WWD:直近で新しい製品やシリーズのローンチする予定は?
クルーガー:最近発表したのは“チルド ロウ(Chilled Raw)“という“アセテート リニュー“素材の新コンセプト。従来の製造工程の常識を破ることにより、アセテートフレームのカテゴリーにおける斬新なルックと言えるような、切りっぱなしのエッジとマットな質感が際立つフレームを作り出した。切削の痕跡や不完全さを残す工程が生み出す独特なスタイルによって一つ一つのフレームが唯一無二になり、どのように作られたのかを物語っているのが特徴だ。まずは彫刻的かつボリュームのあるサングラスを発表したが、今では新しいデザイン要素の一つとして適した他のフレームに取り入れることができるようになった。ステンレススチールのフレームと、アセテートや“マイロン“のディテールを組み合わせたハイブリッドな構造は、「マイキータ」のデザインアプローチの大部分を占めているが、“チルド ロウ“はそんな象徴的なスタイルをさらに拡張する可能性を秘めている。もちろん、他にも新素材やエキサイティングなコラボレーションに取り組んでいるので、楽しみにしていてほしい。
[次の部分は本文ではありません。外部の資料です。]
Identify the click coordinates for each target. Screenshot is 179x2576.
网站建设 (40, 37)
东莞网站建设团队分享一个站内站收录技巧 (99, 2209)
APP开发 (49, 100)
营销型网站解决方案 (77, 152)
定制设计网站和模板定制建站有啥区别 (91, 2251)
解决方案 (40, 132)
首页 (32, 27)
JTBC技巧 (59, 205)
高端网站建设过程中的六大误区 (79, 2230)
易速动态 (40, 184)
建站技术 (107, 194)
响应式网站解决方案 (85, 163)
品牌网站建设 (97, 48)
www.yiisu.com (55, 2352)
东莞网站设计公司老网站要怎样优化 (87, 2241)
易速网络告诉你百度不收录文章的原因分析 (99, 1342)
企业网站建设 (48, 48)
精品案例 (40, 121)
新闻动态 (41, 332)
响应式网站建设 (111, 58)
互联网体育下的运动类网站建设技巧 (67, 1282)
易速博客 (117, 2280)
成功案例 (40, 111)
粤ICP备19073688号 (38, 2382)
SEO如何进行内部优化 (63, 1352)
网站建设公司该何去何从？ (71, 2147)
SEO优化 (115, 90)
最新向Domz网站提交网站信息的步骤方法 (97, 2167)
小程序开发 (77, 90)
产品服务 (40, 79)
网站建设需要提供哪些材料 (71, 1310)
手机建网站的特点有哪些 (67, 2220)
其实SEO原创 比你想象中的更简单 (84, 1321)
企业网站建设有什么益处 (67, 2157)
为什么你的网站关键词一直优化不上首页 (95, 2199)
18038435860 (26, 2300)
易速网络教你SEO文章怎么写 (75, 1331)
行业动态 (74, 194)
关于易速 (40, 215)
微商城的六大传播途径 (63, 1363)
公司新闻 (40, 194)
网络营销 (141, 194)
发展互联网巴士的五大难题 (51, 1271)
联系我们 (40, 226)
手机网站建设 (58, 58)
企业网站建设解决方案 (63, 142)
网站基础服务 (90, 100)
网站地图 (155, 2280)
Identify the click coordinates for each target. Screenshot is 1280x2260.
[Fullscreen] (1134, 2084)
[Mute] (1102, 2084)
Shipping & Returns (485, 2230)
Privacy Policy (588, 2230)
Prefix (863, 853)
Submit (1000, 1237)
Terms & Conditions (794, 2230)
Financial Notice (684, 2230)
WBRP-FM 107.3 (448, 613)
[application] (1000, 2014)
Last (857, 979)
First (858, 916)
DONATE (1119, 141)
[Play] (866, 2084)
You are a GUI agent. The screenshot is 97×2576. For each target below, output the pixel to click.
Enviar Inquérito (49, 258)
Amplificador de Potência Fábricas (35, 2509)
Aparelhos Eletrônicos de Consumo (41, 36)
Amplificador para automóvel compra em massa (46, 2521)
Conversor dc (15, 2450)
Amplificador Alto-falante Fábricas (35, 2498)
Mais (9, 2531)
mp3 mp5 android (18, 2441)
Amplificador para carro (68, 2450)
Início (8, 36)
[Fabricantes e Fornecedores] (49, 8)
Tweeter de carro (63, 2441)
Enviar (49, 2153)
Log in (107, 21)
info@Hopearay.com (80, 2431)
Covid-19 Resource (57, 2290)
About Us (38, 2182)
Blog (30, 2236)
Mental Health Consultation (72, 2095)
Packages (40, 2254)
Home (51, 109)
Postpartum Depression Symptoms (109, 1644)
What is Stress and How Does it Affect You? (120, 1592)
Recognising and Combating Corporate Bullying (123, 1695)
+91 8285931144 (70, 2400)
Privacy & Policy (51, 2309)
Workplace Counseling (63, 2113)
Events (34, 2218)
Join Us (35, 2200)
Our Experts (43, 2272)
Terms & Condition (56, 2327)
WWD:ブランド設立から20年以上がたったが、次の20年を見据えた今後の展望は?
クルーガー:私たちにとっての大きなステップとして、年内に新しいマイキータハウスへの移転を控えている。新たなロケーションは、またベルリンの中心地。移転は、「マイキータ」の継続と未来を表している。私たちにとって「一貫性」とは変わらないことではなく革新を意味し、独自の生産体制とマイキータハウスを核に日々進化し続けることだ。過去5年間にわたり、私たちは基盤となる部分に多くの投資を行ってきた。最新の生産体制と社内プロセスを強化するために必要な時間をかけてきたことにより、再びいくつかの新たな計画に取り組む準備が整った。私たちのシステムの中で一貫性を保つことは、絶え間ないイノベーションによって成し遂げられると考えている。